相続放棄等の申述の有無についての照会後、3ヶ月以内に申請する場合は、照会に対する回答書の写しを添付すれば,上記の資料提出は不要になります。
(3)その他
その他に、
- 原本還付申請書(戸籍謄本や住民票、戸籍の附票の還付を求める場合)
- 収入印紙(申述人1名の証明書1通につき、150円)
- 返信用郵便切手及び返信用封筒(郵送により証明書の交付を希望する場合。なお、証明書4通までは82円分の切手)
が必要になります。
(4)必要な戸籍について
申述人が、被相続人の配偶者の場合
- 被相続人の死亡の記載のある戸籍(除籍、改製原戸籍)謄本
申述人が、被相続人の子またはその代襲者(孫、ひ孫等)(第一順位相続人)の場合
- 被相続人の死亡の記載のある戸籍(除籍、改製原戸籍)謄本
- 申述人が代襲相続人(孫、ひ孫等)の場合、被代襲者(本来の相続人)の死亡の記載のある戸籍(除籍、改製原戸籍)謄本
申述人が、被相続人の父母・祖父母等(直系尊属)(第二順位相続人)の場合(先順位相続人等から提出済みのものは添付不要)
- 被相続人の出生時から死亡時までのすべての戸籍(除籍、改製原戸籍)謄本
- 被相続人の子(及びその代襲者)で死亡している人がいる場合、その子(及びその代襲者)の出生時から死亡時までのすべての戸籍(除籍、改製原戸籍)謄本
- 被相続人の直系尊属に死亡している人(相続人より下の代の直系尊属に限る(例:相続人が祖母の場合、父母))がいる場合、その直系尊属の死亡の記載のある戸籍(除籍、改製原戸籍)謄本
申述人が、被相続人の兄弟姉妹及びその代襲者(おいめい)(第三順位相続人)の場合(先順位相続人等から提出済みのものは添付不要)
- 被相続人の出生時から死亡時までのすべての戸籍(除籍、改製原戸籍)謄本
- 被相続人の子(及びその代襲者)で死亡している人がいる場合、その子(及びその代襲者)の出生時から死亡時までのすべての戸籍(除籍、改製原戸籍)謄本
- 被相続人の直系尊属の死亡の記載のある戸籍(除籍、改製原戸籍)謄本
- 申述人が代襲相続人(おい、めい)の場合、被代襲者(本来の相続人)の死亡の記載のある戸籍(除籍、改製原戸籍)謄本
4、相続放棄申述受理証明書が届いた後に何か手続きが必要?
相続放棄の申述が受理された場合、申述人に対して、家庭裁判所から相続放棄申述受理通知書が送られてきます。

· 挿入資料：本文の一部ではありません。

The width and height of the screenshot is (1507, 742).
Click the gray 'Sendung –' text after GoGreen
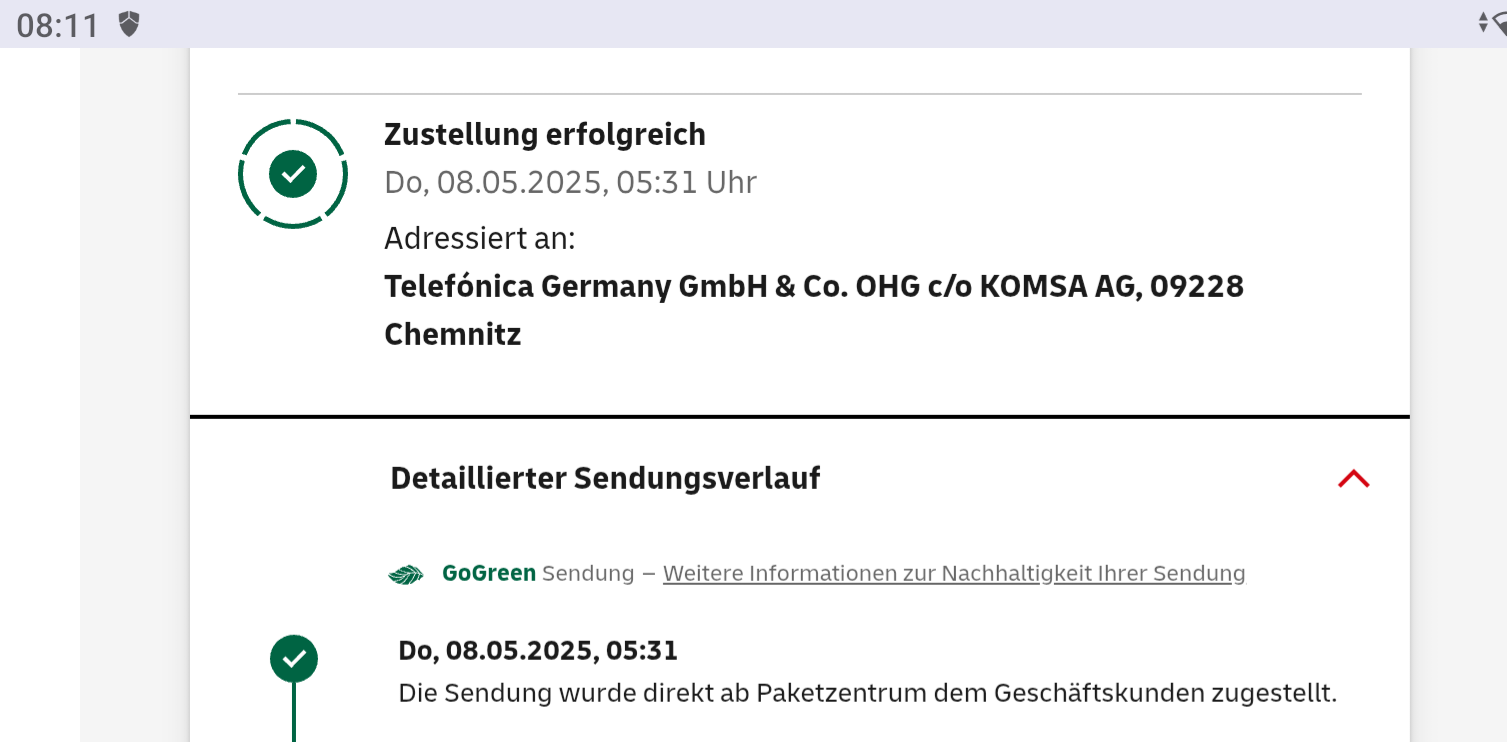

相続放棄申述受理通知書が届いた時点で、相続放棄は完全に認められたことになります。
そのため、相続放棄申述受理証明書を申請し、相続放棄申述受理証明書が届いたとしても、その後何か別に相続放棄の手続きが必要になることはありません。
なお、裁判所の相続放棄の書類保存期間が30年とされていることから、30年を超えると相続放棄に関する証拠が裁判所に無くなります。そのため、相続放棄申述受理の証明ができなくなる結果、相続放棄申述受理証明書の発行ができなくなりますので、この点には注意が必要です。
まとめ
今回は、相続放棄申述受理証明書の入手方法について説明してきましたがいかがだったでしょうか。相続放棄申述受理証明書を必要とお考えの方のご参考になれば幸いです。